The Beauty of Being a Beast short story

Series:
Genre:
  • Adult,
  • Romantasy

  • Tropes:
  • Fated mates,
  • Magic,
  • Slow-burn romance

  • Release date: February 9, 2021
    Suggested reading age: 18 and up

    Some curses aren’t meant to be broken . . . 

    Lady Griselle Mottern is cursed. On her sixteenth birthday, an evil wizard transformed Griselle into a wolflike beast because of a past misdeed by one of her ancestors. Now, with her twenty-first birthday approaching, Griselle has only a few days left to make a boy fall in love with her, or the curse will become permanent, and she will forever be a beast.

    But breaking the curse isn’t Griselle’s only problem. An evil is lurking in the forest, one that is creeping closer and closer to her castle. Griselle will have to summon all her beastly strength to defeat this evil, even if it means dooming herself forever . . . 

    Notes about the book

    This 7,000-word short story originally appeared in the Von Flusshexen und Meerjungfrauen German-language anthology in 2020.

    I have written a Beauty and the Beast-themed short story for a German-language book anthology.

    My story, The Beauty of Being a Beast, was originally published in Von Flusshexen und Meerjungfrauen (aka “River Witches and Mermaids”) in 2020 (left).

    So if you prefer to read in German, then you can get the Von Flusshexen und Meerjungfrauen anthology. But for those of you who read in English, you can buy the standalone story The Beauty of Being a Beast.

    Read an excerpt from The Beauty of Being a Beast short story

    EXCERPT FROM THE BEAUTY OF BEING A BEAST

    So many things were supposed to happen.

    I was supposed to lure, bribe, threaten, or cajole a boy into staying at my castle. Supposed to fall madly in love with him. Supposed to treat him kindly and shower him with gifts and be so charming, generous, and good-hearted that he couldn’t help but fall in love with me too, despite my outward appearance. Then the curse would be broken, and we would live happily ever after.

    I was never, ever supposed to be bored with the whole predictable charade.

    I drummed my talons on the tabletop, leaving pinprick scars behind in the smooth, glossy wood. A feast fit for a queen—well, a lady, in my case—was spread out before me. Crystal tureens brimming with soups. Copper bowls filled with vegetable, potato, and pasta salads. Silver platters covered with roasted hams and fried turkeys surrounded by thick squares of cornbread-sage dressing. Glass stands boasting seven-layer chocolate cakes shaped like castles topped with towering turrets of fluffy chocolate frosting.

    For once, I wasn’t interested in the scrumptious food, and I gazed across the table at the boy slouching in the chair opposite mine. Snyder, the castle tailor, had crafted the boy a fine green jacket that highlighted his shoulders, along with his tall, skinny frame. With his golden hair, brown eyes, and tan skin, the boy was quite handsome, although instead of attraction, all I felt when I looked at him was annoyance.

    Instead of looking back at me, the boy, Peter, stared downward, using a spoon to push his apple-and-butternut-squash soup from one side of a bowl to the other and back again. Over in the corner of the dining room, a tall, freestanding cuckoo clock shaped like a tree adorned with colorful flowers and hummingbirds steadily tick-tick-ticked off the interminable seconds.

    I kept drumming my talons. Peter flinched every time my nails hit the wood, breaking up my boredom and filling me with petty satisfaction. He’d been here for two weeks, and he still seemed to think that I was going to eat him at any moment.

    I eyed my reflection in the mirror that covered one of the walls. Shaggy dark brown fur. Unnaturally bright blue eyes. A wolflike face, complete with triangular ears and a muzzle filled with razor-sharp teeth.
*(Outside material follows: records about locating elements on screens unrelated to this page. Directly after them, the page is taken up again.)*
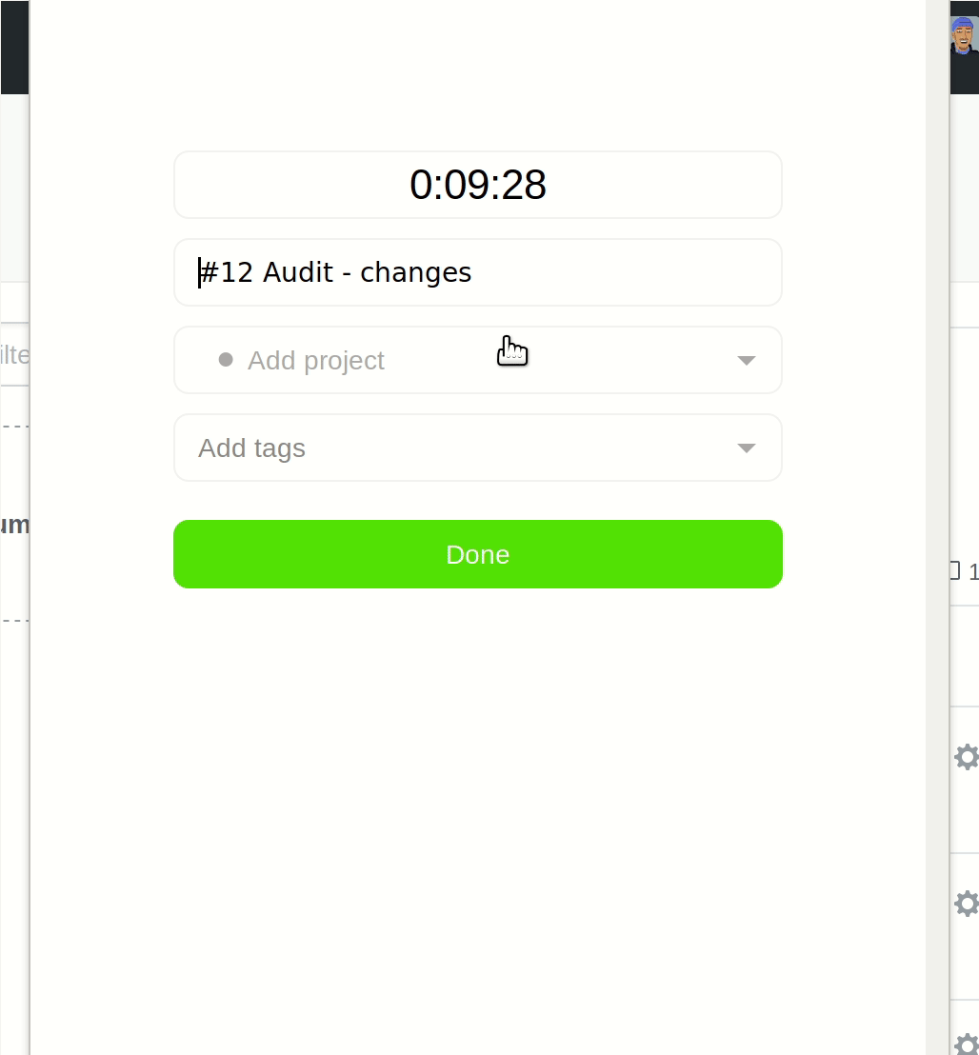979x1055 pixels.
Task: Place cursor on the word 'changes'
Action: pyautogui.click(x=415, y=273)
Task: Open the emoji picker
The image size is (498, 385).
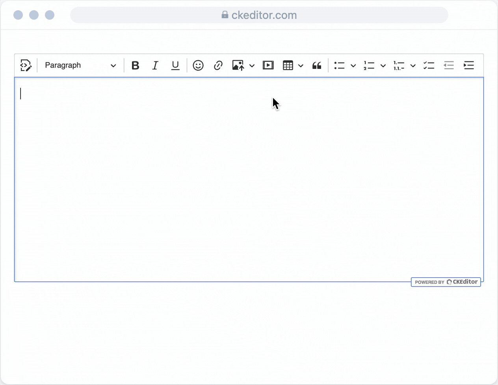Action: click(198, 65)
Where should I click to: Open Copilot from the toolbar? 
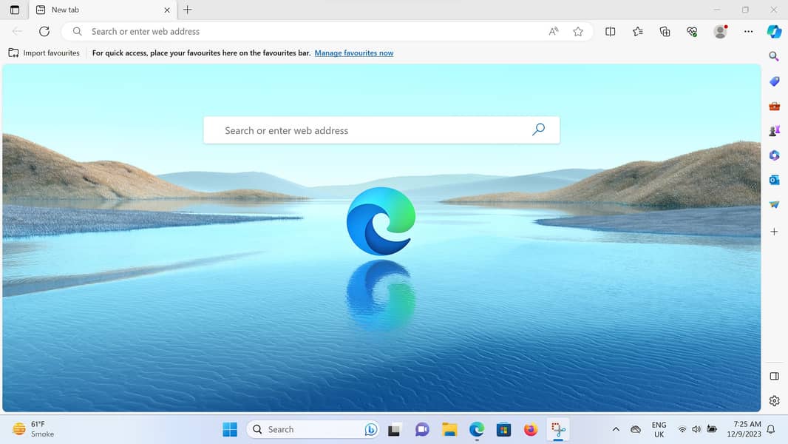[x=774, y=32]

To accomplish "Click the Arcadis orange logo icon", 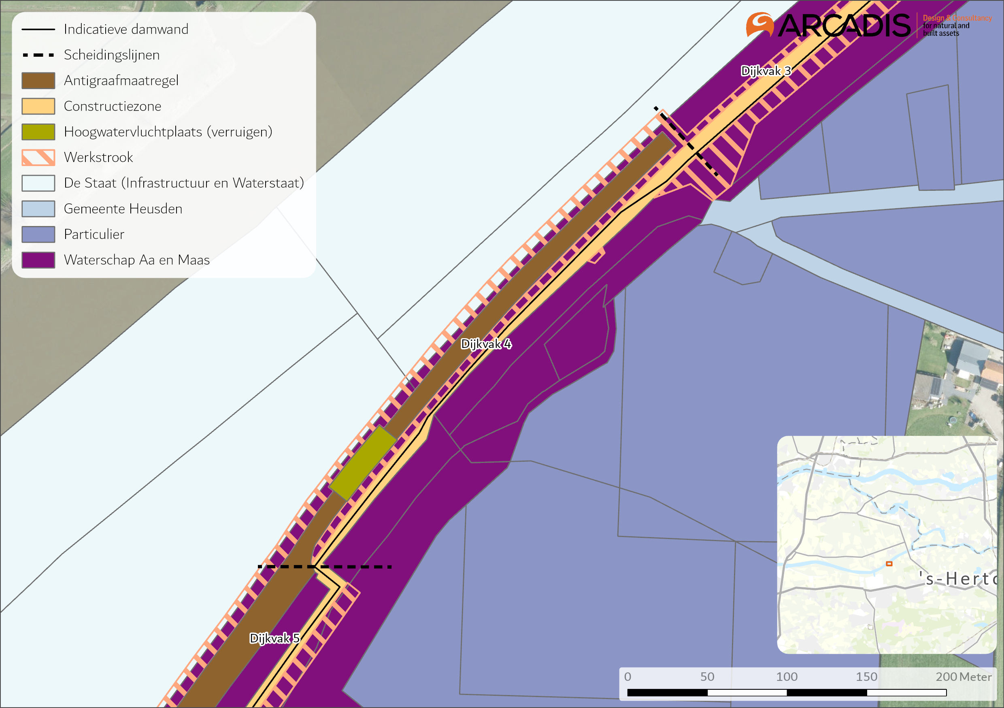I will pos(760,25).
The aforementioned long, pointed black talons that could tear through solid wood like it was as thin as paper.

    Perhaps Peter was right to be worried. My eating him would certainly break up the monotony of this dinner, as well as leave me free to do something else this evening. Read a book. Write my own fantasy story. Shop in the village for holiday gifts for the servants. Prowl through the surrounding woods and admire the snowy landscape. Any of which would be far more useful and enjoyable than trying to make small talk with a boy who shook like a leaf in the wind whenever I spoke to him.
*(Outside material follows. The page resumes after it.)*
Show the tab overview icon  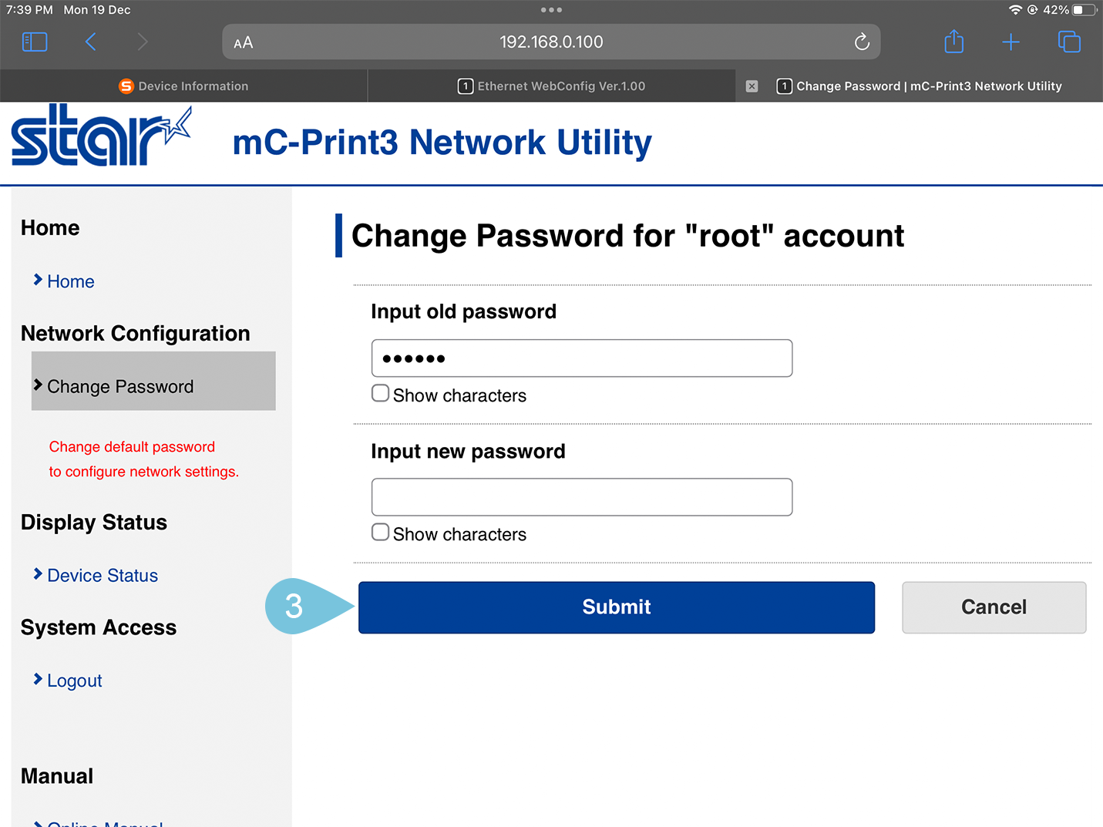[x=1069, y=42]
    Even Peter’s story of how he had come to be here was boring. He had heard about the famed gardens of Mottern Castle and had snuck inside to pick some pansies for his beloved, a girl named Arisa. As soon as he had plucked the first blossom, the curse’s magic had alerted me to his presence, and I had stormed into the gardens, snarling, growling, and generally playing my part of the fearsome beast to the hilt.

    It was one of the few things I enjoyed about the Mottern family curse.